What you are asked to do
Express each line of the records below as a string in a JSON list, one string per line and skipping blank lines. Do not include the pictures in your answer.

Item coordinate data
━━━━━━
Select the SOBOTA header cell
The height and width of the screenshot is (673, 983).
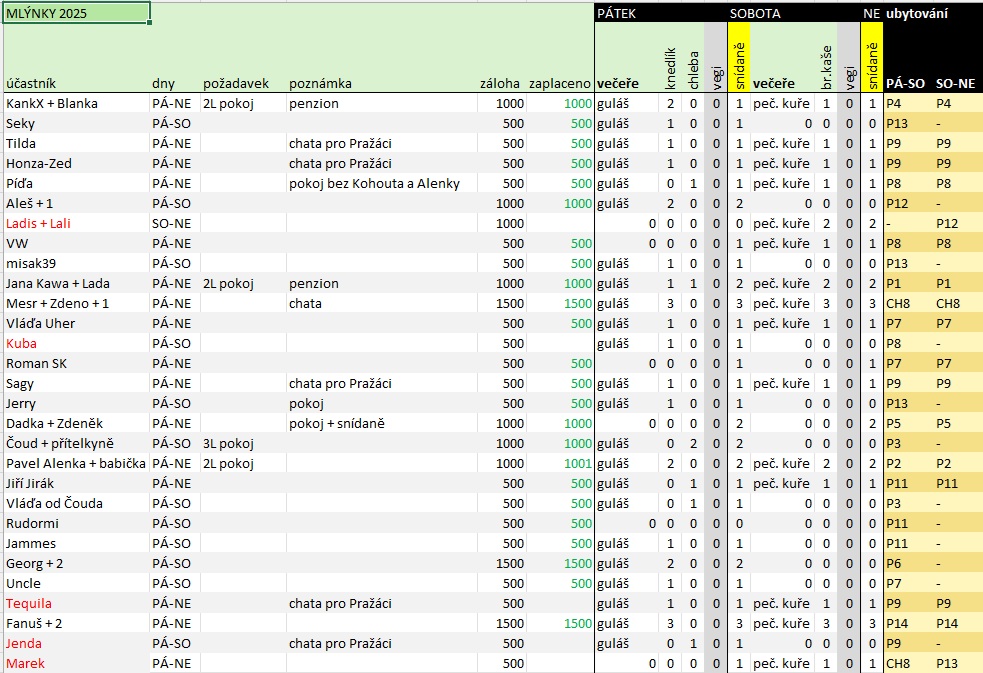[x=756, y=14]
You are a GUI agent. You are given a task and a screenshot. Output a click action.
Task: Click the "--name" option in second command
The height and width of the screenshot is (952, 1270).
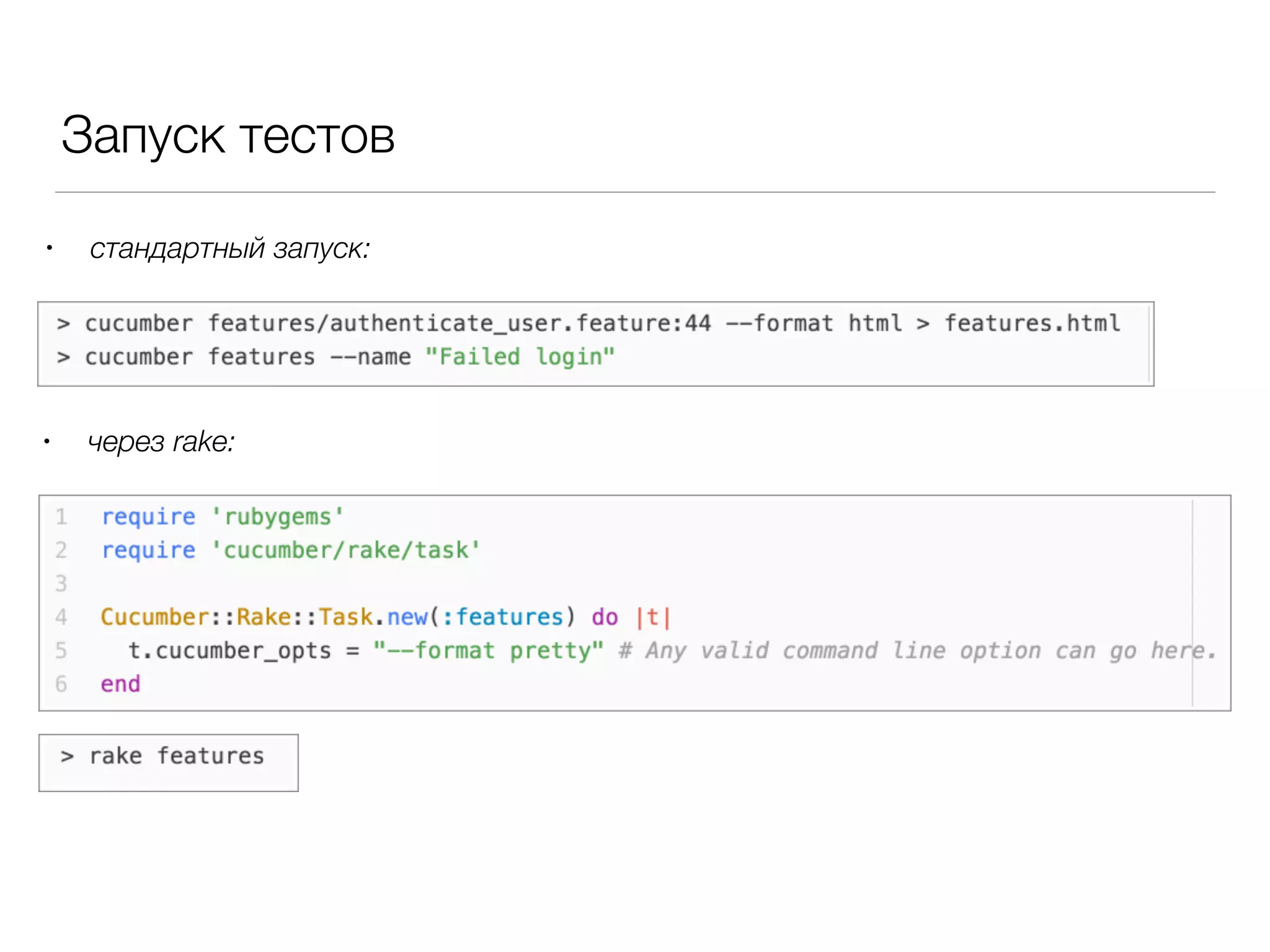click(370, 357)
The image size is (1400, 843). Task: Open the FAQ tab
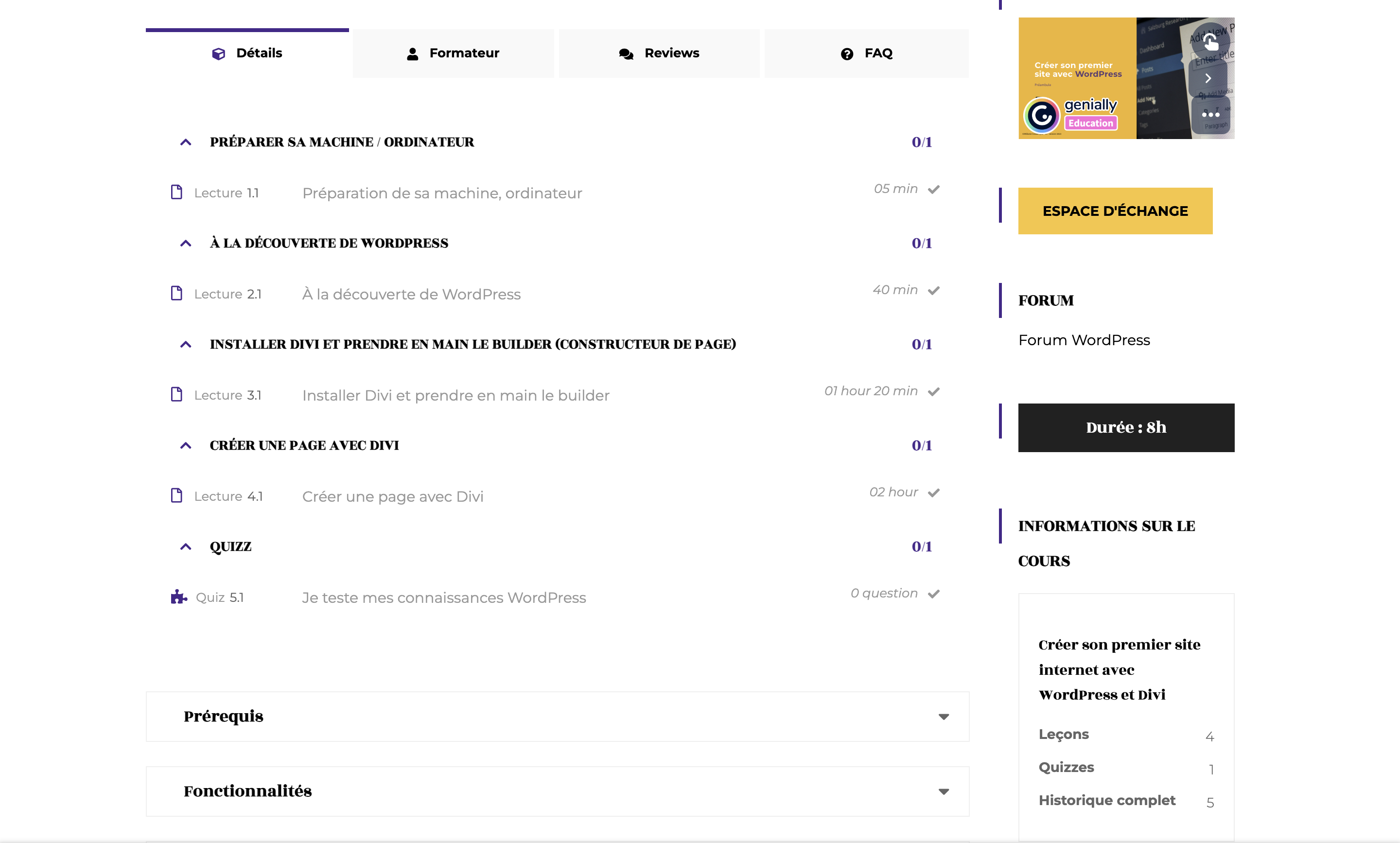(x=866, y=53)
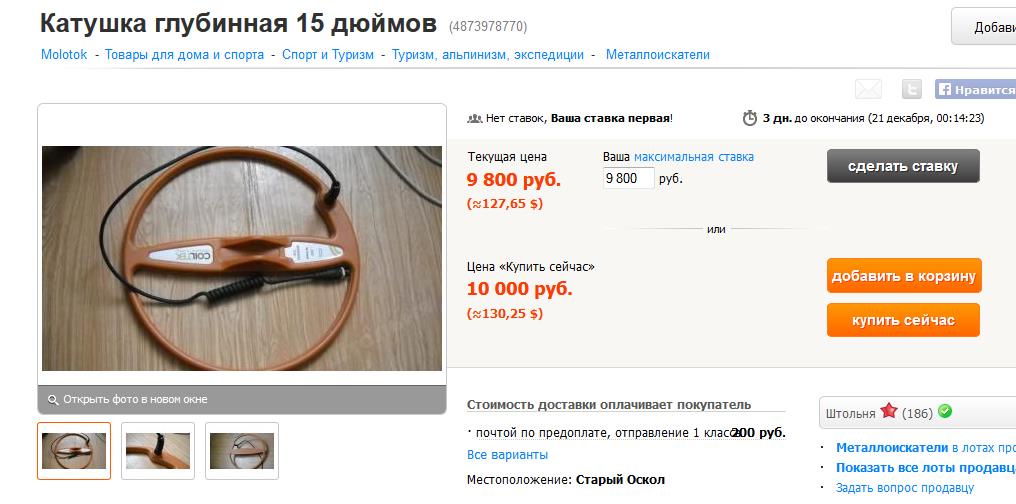Open the Molotok breadcrumb link
This screenshot has width=1016, height=504.
(64, 55)
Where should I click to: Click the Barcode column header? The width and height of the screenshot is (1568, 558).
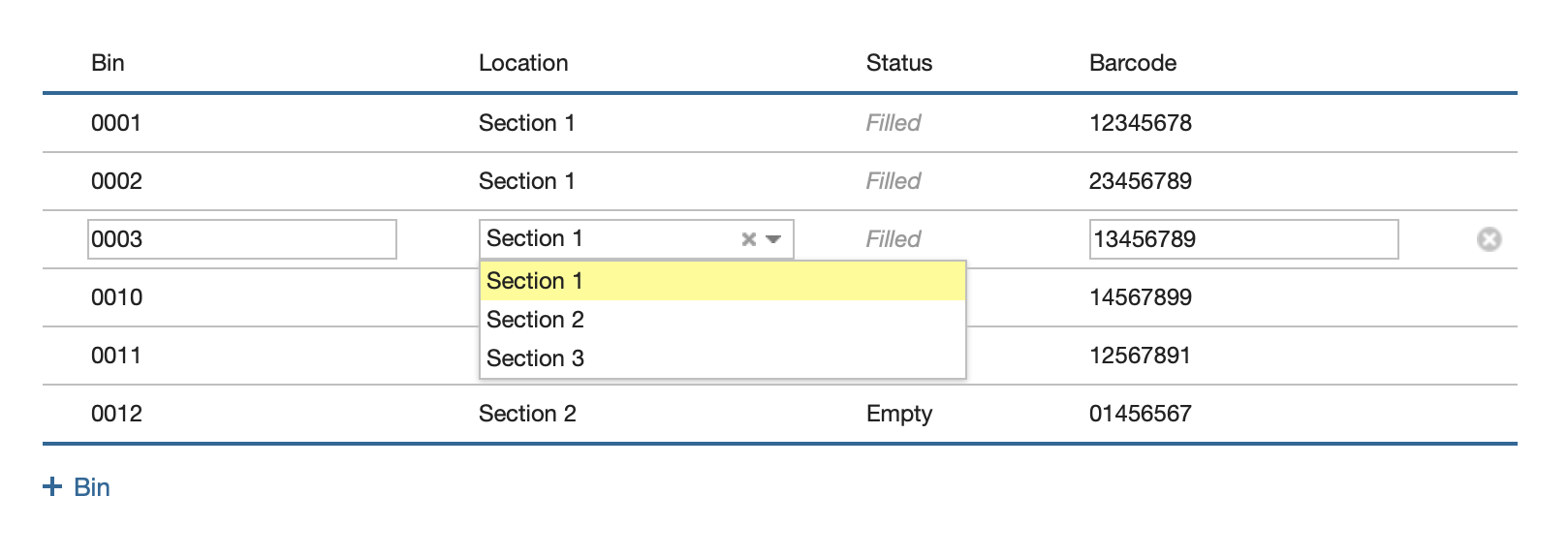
━━━━━━
Solution for this exercise
[
  "Select the SOBOTA header cell",
  "The height and width of the screenshot is (673, 983).",
  "[x=756, y=14]",
  "You are a GUI agent. You are given a task and a screenshot. Output a click action.",
  "Task: Click the \"--name\" option in second command",
  "The height and width of the screenshot is (952, 1270).",
  "click(370, 357)",
  "The image size is (1400, 843). Task: Open the FAQ tab",
  "(x=866, y=53)",
  "Open the Molotok breadcrumb link",
  "This screenshot has width=1016, height=504.",
  "(64, 55)",
  "Where should I click to: Click the Barcode column header? The width and height of the screenshot is (1568, 558)."
]